Letanneur regardait franc, quoiqu’il y eût parfois sur son visage un voile d’inquiétude et de regret. C’était un travailleur qui n’avait pas cessé d’aimer le plaisir. Il avait changé sa vie le jour où Léon Malevoy, entrant en maître dans l’étude, avait dit à ses anciens camarades :

— Messieurs, je vous donne deux mois d’appointements et la clef des champs.

Il avait changé de vie, parce que Malevoy, le gardant à part, avait ajouté :

— Toi, tu es un brave garçon. Reste, mais sois sage !

Letanneur, principal employé de l’étude depuis plusieurs années, avait voué à Léon un dévouement sincère ; néanmoins, on ne pouvait pas dire qu’ils fussent amis dans toute la force du mot. Léon avait des secrets pour son maître-clerc, et Letanneur ne s’était jamais déterminé à une confession générale.

L’idée d’être un dénonciateur lui fermait la bouche depuis dix ans. Ceci n’étonnera personne parmi ceux qui connaissent le point d’honneur parisien. Letanneur était un vieux gamin de Paris.

— Patron, dit-il en entrant, les clercs sont partis. Avez-vous quelque chose à me commander avant la fermeture de l’étude ?

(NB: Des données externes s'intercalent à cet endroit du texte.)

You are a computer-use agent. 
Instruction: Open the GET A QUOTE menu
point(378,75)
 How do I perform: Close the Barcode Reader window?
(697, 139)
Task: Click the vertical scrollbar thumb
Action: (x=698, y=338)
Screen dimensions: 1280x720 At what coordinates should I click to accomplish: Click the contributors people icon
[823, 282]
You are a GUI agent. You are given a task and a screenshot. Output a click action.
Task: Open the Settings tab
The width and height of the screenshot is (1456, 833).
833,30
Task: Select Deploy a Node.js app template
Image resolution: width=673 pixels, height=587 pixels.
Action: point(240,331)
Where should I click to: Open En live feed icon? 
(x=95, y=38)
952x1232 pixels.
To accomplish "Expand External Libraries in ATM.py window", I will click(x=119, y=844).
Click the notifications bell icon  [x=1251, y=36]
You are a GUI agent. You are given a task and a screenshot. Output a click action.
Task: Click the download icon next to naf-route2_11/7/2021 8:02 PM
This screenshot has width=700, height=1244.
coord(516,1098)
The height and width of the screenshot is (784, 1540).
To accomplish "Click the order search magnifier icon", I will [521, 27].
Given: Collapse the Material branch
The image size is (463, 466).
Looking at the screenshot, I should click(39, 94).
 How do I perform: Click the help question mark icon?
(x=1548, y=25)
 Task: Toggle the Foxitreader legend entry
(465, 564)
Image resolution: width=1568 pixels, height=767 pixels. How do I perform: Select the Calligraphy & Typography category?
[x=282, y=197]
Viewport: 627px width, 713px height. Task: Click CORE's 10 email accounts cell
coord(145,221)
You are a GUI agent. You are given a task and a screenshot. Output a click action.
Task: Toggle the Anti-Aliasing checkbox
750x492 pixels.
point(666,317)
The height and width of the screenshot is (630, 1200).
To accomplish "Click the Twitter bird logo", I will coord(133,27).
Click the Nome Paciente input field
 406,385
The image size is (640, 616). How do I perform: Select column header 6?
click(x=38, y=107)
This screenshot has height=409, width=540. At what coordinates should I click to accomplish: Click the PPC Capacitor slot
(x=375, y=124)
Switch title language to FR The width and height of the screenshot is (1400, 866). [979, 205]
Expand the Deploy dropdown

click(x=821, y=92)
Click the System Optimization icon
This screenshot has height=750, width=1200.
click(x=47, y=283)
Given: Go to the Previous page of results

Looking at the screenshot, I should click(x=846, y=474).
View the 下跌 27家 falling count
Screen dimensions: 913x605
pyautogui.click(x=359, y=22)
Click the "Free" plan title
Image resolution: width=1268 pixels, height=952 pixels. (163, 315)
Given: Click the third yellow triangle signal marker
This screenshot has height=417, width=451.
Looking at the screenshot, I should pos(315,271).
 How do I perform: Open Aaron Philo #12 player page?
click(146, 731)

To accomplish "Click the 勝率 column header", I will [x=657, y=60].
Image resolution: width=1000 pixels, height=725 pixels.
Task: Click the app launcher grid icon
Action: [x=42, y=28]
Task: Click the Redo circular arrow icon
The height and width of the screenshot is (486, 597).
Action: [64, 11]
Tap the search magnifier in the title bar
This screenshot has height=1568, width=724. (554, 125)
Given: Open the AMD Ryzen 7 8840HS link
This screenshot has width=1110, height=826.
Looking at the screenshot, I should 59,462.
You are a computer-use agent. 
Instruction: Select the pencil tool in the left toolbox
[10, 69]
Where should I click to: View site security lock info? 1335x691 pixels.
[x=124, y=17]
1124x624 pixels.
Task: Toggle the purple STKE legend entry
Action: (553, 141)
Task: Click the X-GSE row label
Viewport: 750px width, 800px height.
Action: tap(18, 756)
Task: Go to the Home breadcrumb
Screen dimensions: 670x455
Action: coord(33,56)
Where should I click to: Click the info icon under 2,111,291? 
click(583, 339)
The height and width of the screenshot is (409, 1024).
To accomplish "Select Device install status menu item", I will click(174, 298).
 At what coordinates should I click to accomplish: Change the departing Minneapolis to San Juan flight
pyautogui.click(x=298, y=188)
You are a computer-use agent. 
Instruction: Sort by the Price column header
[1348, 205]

— J’ai quelque chose à te demander, répliqua Me Malevoy. Avance.

Letanneur fit quelques pas dans l’intérieur du cabinet. Léon reprit :

— Reconnaîtrais-tu bien ce garçon avec qui je devais me battre, le matin du mercredi des Cendres, en l’année 1832 ?

— Il est mort, prononça tout bas Letanneur, qui devint très pâle.

— Le reconnaîtrais-tu, s’il vivait ?

— Je ne l’ai vu qu’un instant, répondit le maître clerc, quand il était couché sous le réverbère… Mais ceux qu’on voit ainsi restent dans la mémoire… Oui, je crois bien que je le reconnaîtrais.